Longtime ACL participant Shandong stands in Kaya Iloilo's way in opener

Marouane Fellaini begins his farewell tour for Shandong in the AFC Champions League against Kaya Iloilo. Xinhua (file photo)
By Kokoy Severino

MORE than half the AFC Champions League tournaments held since it was rebranded in 2002 have featured Shandong Taishan, the first opponents of Kaya Iloilo, the Philippine representatives in Asia’s premier continental club competition.

The second-most dominant club in China’s pro ball system, this is Shandong Taishan’s 11th appearance in the AFC Champions League.

Shandong has won the Chinese Super League title four times.

They were the last team to have won the CSL before Guangzhou Evergrande started their outrageous seven-season streak of championships from 2011 until the financial crash of 2017.

Up until that point, Shandong had the most top-two finishes since the CSL’s inception in 2004.

In China’s FA Cup competition, Shandong holds the records for most final appearances with 13 and most championships with eight.

The northeast China club qualified for the 2023 AFC Champions League in two different ways–by winning the 2022 FA Cup, for the third year in a row, and by finishing as Super League runners-up.

Despite their domestic success, Shandong has underachieved at the continental level.

Over their previous ten qualifications, the Tai Mountain comrades have posted a record of 27 wins, 15 draws, and 27 defeats on their way to one quarterfinal berth, the deepest they have ever reached in the tournament.

Shandong is definitely looking to improve on their 2022 performance when they posted their worst Champions League results ever, fielding a roster depleted by Coronavirus restrictions–zero wins, one draw, and five losses, scoring only two goals and conceding 19.

And this was after qualifying for the ACL by winning their domestic double, finishing as champions of both the Chinese Super League and the FA Cup.

To bounce back from such an atrocious performance, we can be quite certain that when Shandong hit the artificial Rizal Memorial Stadium turf on Tuesday night to open the 2023 campaign, they will be in full attack formation, intent upon piling on the goals and showing no mercy.

Kaya Iloilo tries to play spoiler early into Marouane Fellaini's last ride

Leading the Shandong attack is their most globally recognizable player, former Belgian international Marouane Fellaini.

Sporting his signature ethnic Moroccan afro, Fellaini spent 12 seasons in the English Premier League, making a combined 354 appearances for Everton first and then Manchester United where he won a handful of trophies.

He was instrumental in Belgium’s 2014 and 2018 World Cup campaigns, reaching the knockout rounds in both and finishing third in Russia.

After the 2018 World Cup, he retired from national team duty, cut his hair, and signed a multi-year contract with Shandong, well away from the pressure and scrutiny drawn to the center of Manchester United, one of the world’s most storied football organizations.

Fellaini made himself at home in the midfield of the perennial Chinese Super League contender, helping Shandong get to the ACL round of 16 in his first season, and going on to tally 44 goals in 124 appearances for three domestic trophies.

Now 35 years old, the Belgian legend has just announced his plan to leave Shandong at the end of the current season.

In the same announcement, Fellaini expressed his full intent to give everything he can to win as many trophies as possible in his last run, which would undoubtedly increase his one-million Euro transfer price tag.

His 10 domestic goals this season are proof enough that he means business as the first AFC Champions League match date approaches.

__What to do__:
A – In the article on Shandong's Champions League opener, how many times has Shandong won the Chinese Super League title?
B – Why did Shandong post its worst-ever results in the 2022 Champions League, according to the article on its opener against Kaya Iloilo?
C – Carry on the article about Shandong and Kaya Iloilo, starting after its final sentence.

__Listed records__:
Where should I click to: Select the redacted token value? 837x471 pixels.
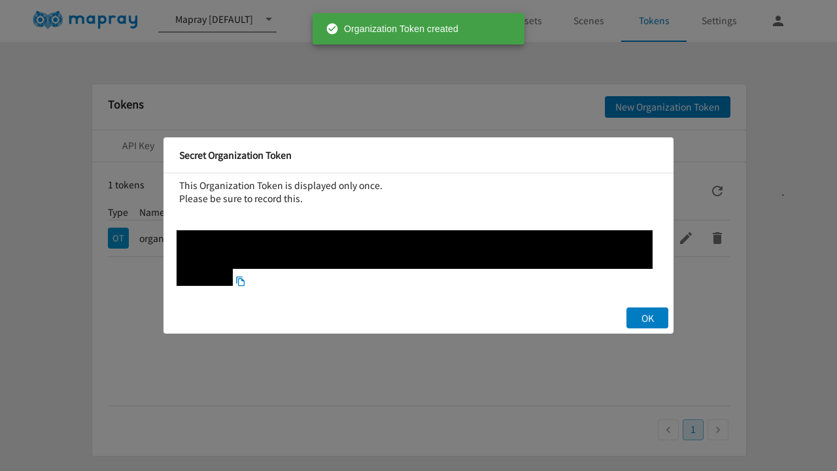tap(415, 249)
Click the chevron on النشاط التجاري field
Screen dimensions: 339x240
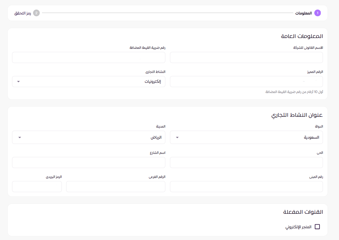[x=18, y=82]
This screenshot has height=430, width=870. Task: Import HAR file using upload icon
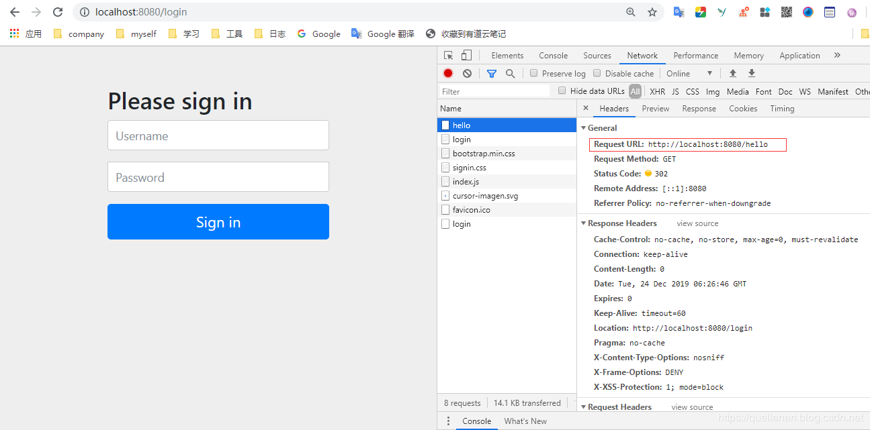tap(732, 72)
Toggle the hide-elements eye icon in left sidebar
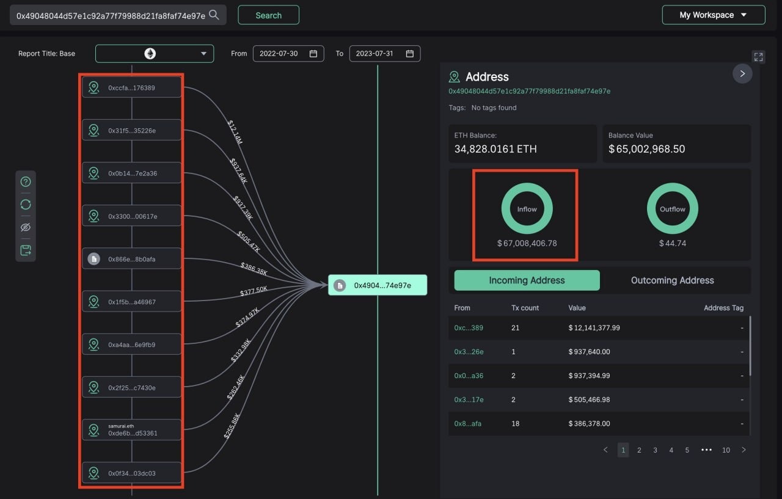The height and width of the screenshot is (499, 782). 25,227
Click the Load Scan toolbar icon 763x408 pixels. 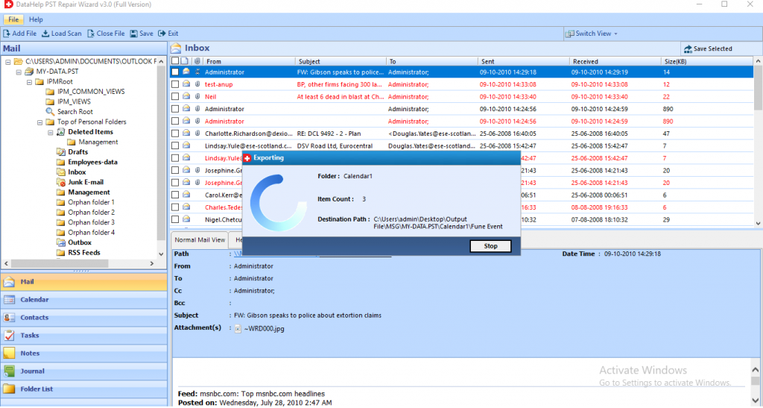tap(46, 34)
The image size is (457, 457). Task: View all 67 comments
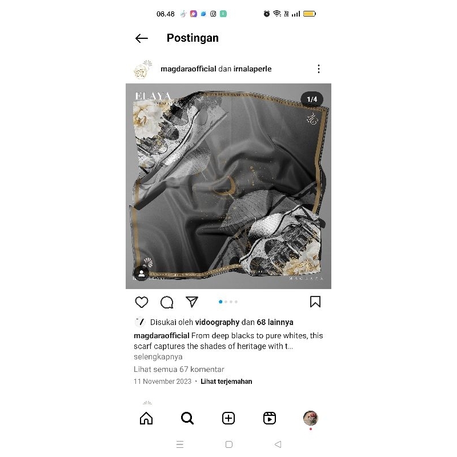[x=179, y=369]
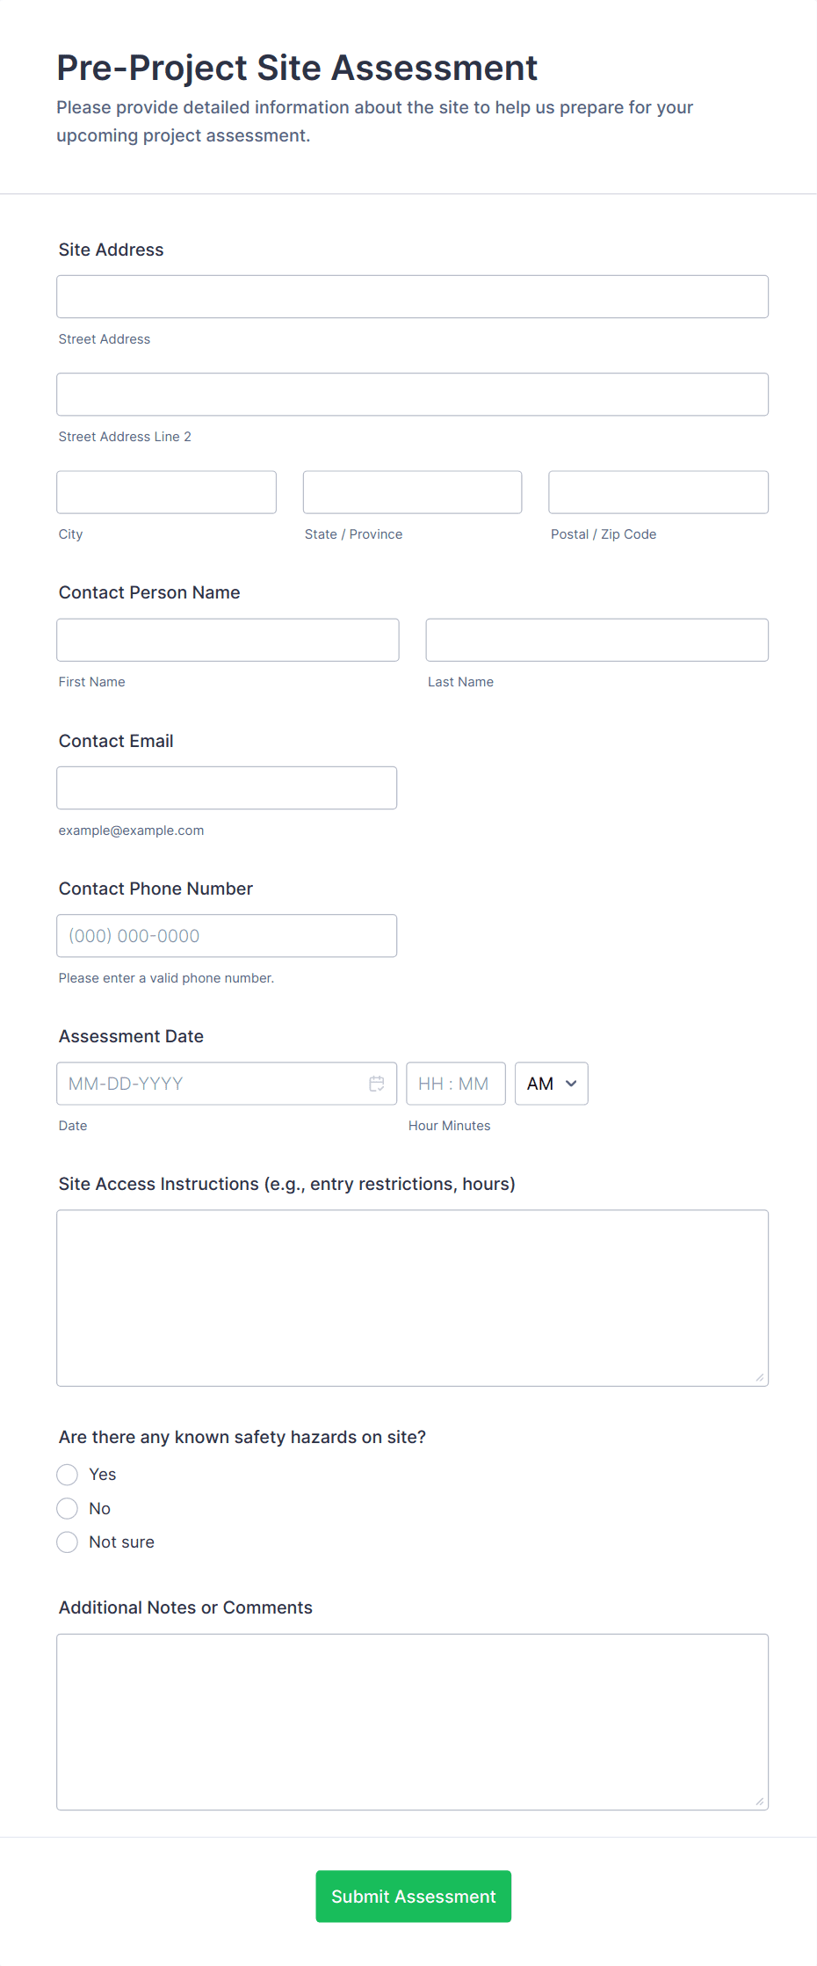Viewport: 817px width, 1966px height.
Task: Click the State / Province field
Action: (x=411, y=492)
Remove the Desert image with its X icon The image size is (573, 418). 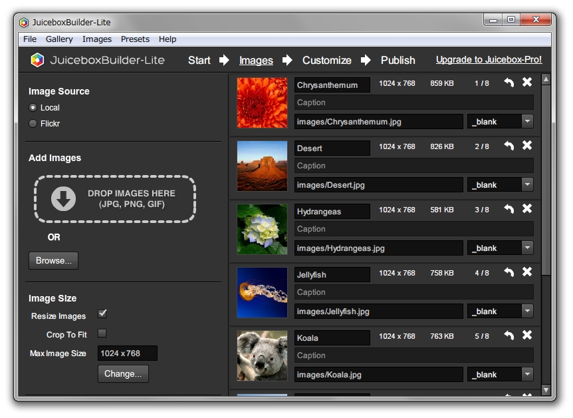click(528, 145)
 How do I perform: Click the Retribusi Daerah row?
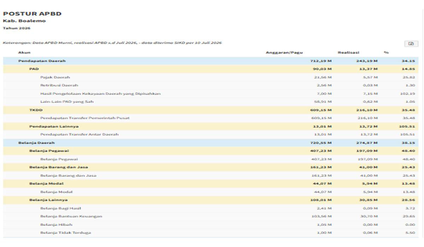211,85
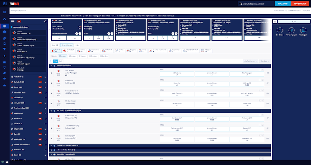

__Your responses__:
A – Four times.

B – Coronavirus restrictions left Shandong with a depleted roster. It finished with zero wins, one draw, and five losses, scoring two goals and conceding 19.

C –
But Fellaini is not the only scoring threat Kaya Iloilo needs to closely mark.

After three years with Portuguese side Santa Clara, Brazilian striker Crysan joined Shandong at the beginning of the 2022 Super League season and went on a rampage.

In his first season in China, Crysan hit the net 25 times in just 32 matches, the second-highest individual total in the league.

It appears his momentum has carried into the 2023 season, chalking up a club-leading 11 goals in 18 appearances.

His current figures are not quite on par with last season, leading one to believe he will land in Rizal Memorial particularly hungry for a goal.

The same year that Fellaini arrived in northeast China, fellow midfielder Moises signed on after four seasons with Palmeiras, with whom he had twice won the Brazilian Campeonato Brasileiro Série A.

Before that, Moises earned some silverware in the Croatian top flight with Rijeka.

Together, the two veterans have combined for 62 goals at Shandong.

Moises’ most dangerous quality however is his midfield creativity, finishing the 2022 campaign with the highest assist total in the league, and continues to lead the club with eight in the current season.

Defensively, Shandong is anchored by veteran China international goalkeeper Wang Da Lei, who has posted some impressive numbers in league play.

Conceding only 21 goals in 24 matches for a 0.88 average, Wang has recorded nine clean sheets, helping Shandong maintain the second-best goal differential in the league and the fewest goals against.

Wang may look familiar to some Azkals followers, as he presided over the 8-1 thumping of the Philippines by China in a 2017 friendly.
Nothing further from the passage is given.